(SUPPLIED INFORMATION begins)

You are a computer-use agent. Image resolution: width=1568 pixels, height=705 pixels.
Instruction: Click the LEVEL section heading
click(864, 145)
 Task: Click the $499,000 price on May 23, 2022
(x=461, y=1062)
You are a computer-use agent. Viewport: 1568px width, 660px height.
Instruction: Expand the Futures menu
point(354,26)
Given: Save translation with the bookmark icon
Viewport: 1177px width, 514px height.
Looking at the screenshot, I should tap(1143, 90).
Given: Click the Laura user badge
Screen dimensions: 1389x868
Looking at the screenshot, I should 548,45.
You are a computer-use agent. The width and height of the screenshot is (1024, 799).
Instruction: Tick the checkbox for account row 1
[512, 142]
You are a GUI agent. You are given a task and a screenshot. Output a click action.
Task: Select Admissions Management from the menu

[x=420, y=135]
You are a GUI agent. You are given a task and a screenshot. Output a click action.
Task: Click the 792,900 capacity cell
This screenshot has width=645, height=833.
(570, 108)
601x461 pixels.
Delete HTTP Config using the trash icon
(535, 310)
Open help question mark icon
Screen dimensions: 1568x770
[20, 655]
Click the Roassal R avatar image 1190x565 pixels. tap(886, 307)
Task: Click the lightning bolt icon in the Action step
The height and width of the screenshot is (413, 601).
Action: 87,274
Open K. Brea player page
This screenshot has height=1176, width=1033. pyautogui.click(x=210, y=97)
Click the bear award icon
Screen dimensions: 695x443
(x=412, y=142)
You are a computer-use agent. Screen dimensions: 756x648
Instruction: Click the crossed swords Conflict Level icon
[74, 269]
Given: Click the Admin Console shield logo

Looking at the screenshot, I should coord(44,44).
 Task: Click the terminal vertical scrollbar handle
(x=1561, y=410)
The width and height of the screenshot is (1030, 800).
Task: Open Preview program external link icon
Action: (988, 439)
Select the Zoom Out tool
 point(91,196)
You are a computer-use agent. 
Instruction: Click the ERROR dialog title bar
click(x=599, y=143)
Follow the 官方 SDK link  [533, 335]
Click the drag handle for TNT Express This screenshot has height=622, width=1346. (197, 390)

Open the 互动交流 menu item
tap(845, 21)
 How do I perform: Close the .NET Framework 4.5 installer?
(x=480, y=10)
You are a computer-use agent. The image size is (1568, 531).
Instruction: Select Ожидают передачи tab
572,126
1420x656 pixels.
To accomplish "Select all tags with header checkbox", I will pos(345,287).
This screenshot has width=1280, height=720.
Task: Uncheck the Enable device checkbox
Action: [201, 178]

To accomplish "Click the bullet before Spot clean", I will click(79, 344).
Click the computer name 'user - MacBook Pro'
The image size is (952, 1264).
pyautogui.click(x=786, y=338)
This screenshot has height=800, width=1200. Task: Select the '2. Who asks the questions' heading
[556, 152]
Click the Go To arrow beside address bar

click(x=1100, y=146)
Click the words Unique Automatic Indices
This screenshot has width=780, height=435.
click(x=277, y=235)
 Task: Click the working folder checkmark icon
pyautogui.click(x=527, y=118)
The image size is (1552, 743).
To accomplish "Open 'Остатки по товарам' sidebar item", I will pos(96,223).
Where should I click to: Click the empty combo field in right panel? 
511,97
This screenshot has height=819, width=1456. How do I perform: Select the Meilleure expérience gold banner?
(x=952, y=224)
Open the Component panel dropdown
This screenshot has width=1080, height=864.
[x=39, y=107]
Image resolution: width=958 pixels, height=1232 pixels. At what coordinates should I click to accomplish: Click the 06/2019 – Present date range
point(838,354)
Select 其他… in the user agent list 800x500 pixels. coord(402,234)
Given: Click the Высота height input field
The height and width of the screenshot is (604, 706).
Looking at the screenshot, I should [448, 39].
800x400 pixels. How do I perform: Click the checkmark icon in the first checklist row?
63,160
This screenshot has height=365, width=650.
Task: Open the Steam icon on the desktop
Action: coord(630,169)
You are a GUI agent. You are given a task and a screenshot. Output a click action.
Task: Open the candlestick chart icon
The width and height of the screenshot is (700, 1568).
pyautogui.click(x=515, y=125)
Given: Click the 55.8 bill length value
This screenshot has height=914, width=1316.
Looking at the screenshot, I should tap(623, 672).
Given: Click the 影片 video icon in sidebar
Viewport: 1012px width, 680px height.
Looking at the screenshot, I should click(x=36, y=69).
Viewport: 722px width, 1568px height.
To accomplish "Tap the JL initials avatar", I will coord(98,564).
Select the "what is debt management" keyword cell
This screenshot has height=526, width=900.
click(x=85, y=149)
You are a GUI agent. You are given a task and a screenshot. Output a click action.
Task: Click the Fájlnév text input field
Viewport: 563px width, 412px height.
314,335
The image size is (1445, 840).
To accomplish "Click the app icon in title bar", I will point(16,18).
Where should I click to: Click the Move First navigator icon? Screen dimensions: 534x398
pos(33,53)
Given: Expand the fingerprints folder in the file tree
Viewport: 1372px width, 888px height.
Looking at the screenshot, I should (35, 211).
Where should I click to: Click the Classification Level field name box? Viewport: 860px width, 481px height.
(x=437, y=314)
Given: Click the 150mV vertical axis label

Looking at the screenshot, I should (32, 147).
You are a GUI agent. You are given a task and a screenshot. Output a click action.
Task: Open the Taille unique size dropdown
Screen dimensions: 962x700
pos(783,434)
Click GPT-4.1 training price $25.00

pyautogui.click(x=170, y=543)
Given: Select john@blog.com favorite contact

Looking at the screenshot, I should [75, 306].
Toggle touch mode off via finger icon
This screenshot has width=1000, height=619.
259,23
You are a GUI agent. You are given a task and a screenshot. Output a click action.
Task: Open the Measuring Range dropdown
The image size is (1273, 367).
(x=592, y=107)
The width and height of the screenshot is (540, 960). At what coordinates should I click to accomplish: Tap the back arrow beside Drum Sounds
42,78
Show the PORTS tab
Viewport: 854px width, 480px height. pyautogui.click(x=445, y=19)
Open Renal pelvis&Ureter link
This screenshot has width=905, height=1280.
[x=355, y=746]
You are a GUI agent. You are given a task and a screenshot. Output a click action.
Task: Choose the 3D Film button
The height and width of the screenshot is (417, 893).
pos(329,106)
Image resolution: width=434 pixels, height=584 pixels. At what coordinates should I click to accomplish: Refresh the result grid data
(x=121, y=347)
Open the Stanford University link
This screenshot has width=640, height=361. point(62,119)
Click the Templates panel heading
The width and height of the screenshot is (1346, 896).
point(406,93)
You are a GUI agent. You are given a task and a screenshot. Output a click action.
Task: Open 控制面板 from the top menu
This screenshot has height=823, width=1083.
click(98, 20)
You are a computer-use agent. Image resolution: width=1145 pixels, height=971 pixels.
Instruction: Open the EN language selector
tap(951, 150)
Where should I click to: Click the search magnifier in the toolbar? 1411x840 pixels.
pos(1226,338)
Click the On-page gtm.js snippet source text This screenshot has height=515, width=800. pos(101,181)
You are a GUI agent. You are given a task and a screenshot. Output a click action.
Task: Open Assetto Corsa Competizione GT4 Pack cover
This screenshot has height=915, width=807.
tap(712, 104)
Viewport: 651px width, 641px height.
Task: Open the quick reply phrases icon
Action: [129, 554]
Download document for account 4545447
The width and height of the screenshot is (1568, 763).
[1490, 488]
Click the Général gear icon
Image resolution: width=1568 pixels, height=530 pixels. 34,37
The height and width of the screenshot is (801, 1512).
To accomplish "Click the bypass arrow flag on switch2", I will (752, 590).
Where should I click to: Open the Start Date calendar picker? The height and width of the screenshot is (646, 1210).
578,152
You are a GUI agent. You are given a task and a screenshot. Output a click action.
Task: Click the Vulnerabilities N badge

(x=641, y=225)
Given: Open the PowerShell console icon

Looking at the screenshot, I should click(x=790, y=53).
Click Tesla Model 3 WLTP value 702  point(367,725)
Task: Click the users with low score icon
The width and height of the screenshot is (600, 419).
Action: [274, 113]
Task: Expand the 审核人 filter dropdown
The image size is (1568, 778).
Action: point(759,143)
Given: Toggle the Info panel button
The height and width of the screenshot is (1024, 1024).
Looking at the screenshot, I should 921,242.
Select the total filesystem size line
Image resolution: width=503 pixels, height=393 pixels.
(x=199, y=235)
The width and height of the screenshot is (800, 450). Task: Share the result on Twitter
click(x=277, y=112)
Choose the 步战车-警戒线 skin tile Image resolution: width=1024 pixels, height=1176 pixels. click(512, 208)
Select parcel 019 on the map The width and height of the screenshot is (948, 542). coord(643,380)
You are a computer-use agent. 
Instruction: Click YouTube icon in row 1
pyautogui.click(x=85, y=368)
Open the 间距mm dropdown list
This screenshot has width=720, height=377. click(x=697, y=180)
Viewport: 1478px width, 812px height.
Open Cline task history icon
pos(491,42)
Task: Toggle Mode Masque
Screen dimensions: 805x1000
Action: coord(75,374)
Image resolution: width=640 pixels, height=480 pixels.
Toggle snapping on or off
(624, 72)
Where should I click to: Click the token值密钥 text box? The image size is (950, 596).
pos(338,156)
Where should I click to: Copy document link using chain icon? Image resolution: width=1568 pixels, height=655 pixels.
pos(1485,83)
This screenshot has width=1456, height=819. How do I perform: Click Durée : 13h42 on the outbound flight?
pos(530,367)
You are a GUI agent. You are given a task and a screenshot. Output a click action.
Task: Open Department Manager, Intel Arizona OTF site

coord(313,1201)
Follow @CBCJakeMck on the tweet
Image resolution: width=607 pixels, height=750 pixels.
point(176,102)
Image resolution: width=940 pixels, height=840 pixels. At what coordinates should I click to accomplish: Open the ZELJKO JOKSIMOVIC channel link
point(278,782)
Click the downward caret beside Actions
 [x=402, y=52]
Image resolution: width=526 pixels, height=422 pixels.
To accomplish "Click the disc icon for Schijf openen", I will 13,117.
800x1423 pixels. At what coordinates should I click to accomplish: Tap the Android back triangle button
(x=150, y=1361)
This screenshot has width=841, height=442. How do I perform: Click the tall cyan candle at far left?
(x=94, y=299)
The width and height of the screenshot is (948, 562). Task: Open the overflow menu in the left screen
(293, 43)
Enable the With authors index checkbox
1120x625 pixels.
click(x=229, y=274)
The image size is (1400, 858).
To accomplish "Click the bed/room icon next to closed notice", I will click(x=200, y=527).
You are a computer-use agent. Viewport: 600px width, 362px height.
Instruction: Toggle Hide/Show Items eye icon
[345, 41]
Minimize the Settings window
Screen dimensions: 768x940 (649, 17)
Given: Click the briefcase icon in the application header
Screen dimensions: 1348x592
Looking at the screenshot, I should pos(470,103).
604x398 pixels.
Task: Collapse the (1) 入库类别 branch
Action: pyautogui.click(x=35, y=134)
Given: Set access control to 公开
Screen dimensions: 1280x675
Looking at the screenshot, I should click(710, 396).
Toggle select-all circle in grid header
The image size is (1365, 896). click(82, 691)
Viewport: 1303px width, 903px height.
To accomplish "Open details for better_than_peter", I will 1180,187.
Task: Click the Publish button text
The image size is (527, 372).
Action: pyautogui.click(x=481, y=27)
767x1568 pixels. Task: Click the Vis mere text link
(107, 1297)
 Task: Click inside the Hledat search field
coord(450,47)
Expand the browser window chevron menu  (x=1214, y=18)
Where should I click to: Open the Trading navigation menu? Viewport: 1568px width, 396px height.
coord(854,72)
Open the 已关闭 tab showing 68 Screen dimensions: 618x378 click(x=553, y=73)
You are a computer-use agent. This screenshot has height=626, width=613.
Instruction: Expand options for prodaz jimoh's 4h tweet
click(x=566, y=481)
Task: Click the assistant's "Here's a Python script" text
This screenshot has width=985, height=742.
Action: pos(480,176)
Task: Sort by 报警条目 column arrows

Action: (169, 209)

(SUPPLIED INFORMATION ends)

**EXERCISE DETAILS**
Copy verbatim, from the listing above, each line from the one containing "This screenshot has width=841, height=442." down to the one containing "The image size is (1400, 858).", inclusive.

**RESPONSE AREA**
This screenshot has width=841, height=442. How do I perform: Click the tall cyan candle at far left?
(x=94, y=299)
The width and height of the screenshot is (948, 562). Task: Open the overflow menu in the left screen
(293, 43)
Enable the With authors index checkbox
1120x625 pixels.
click(x=229, y=274)
The image size is (1400, 858).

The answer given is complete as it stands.